At least here is something talking about natural law. But if you could go into detail and explain what are rights and how do derive them from the Bible alone because otherwise how would sola scriptura protestants find them. Because you need to show that something is a right in the first place under Christianity, and many things the enlightenment thought up are not "god given rights" God told Christians to obey Caesar who usurped power from a constitutional Republic after all to have the authority of a king. So I don't see how you would have a right to freedom or representation or a voice in government if God said that Caesar an absolute monarch is to be obeyed.

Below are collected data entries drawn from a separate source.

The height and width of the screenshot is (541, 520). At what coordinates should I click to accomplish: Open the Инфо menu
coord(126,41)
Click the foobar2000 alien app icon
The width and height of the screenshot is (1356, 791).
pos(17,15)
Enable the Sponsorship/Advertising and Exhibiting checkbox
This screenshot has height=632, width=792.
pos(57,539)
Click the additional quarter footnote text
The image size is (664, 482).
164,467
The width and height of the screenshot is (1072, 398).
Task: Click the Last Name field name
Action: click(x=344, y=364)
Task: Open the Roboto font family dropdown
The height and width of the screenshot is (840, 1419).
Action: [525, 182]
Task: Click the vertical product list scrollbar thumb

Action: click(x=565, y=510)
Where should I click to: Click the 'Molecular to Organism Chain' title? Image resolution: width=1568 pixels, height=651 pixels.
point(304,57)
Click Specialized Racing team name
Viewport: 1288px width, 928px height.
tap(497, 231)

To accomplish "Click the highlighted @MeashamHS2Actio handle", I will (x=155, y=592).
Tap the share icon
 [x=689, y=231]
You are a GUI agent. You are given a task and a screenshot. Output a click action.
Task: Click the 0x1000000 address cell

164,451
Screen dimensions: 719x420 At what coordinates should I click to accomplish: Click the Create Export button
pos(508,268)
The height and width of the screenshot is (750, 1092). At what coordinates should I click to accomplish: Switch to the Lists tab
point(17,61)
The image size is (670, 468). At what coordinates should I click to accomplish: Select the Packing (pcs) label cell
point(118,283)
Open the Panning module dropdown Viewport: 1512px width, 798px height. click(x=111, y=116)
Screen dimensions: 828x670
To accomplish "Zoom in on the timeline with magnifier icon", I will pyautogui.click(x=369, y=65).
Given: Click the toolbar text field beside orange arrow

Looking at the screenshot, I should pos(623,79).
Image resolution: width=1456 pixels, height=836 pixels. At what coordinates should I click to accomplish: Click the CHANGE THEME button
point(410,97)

The concept of natural law within the Christian framework is articulated by Saint Paul in the pages of the Bible, specifically 2 Romans,
For when the Gentiles, which have not the law, do by nature the things contained in the law, these, having not the law, are a law unto themselves: which shew the work of the law written in their hearts, their conscience also bearing witness, and their thoughts the mean while accusing or else excusing one another;
Basically, he observed that even though Gentiles (such as the Romans) obviously did not follow and in most cases probably weren't aware of Mosaic Law (the highest law that matters to any Jew), still abided by core elements of that Mosaic Law, demonstrating that there must be at least some universal laws endowed in the hearts of men everywhere by their Creator and which they innately understood & followed even if they have yet to encounter & formally adopt the revealed divine truth (be it through the Ten Commandments or Jesus and his Apostles).
For example, the Romans were huge on the family & treating one's parents with the utmost respect and honor, long before they would have heard of the 4th/5th Commandment (where 'honor thy father & mother' goes varies a bit by sect). They also shared the Jews' understanding of alcohol on a basic level - fine in moderation and not something to be banned entirely, but horrible in excess - and Roman philosophers like Lucretius condemned alcoholism before the birth of Christ or the Romans' replacement of the Hasmoneans in Judea with the Herodians, while Mark Antony's alcoholism was one of the many vices held against him by his enemies. Since it is apparent that certain laws transcend borders, cultures and dynasties, and all things were made by God, then it's logical (and while it was mostly Catholics who were big on using reason to improve one's understanding of God's works, not all Protestants were of an anti-intellectual bent either) to conclude that God must have made these laws and set them above the jurisdiction of whatever lines Caesar draws on a map. And since God made men in His own image, it is further only reasonable to also conclude that to live by the natural law is to manifest that Godly image and strive to live like Christ, as Christians are called to do.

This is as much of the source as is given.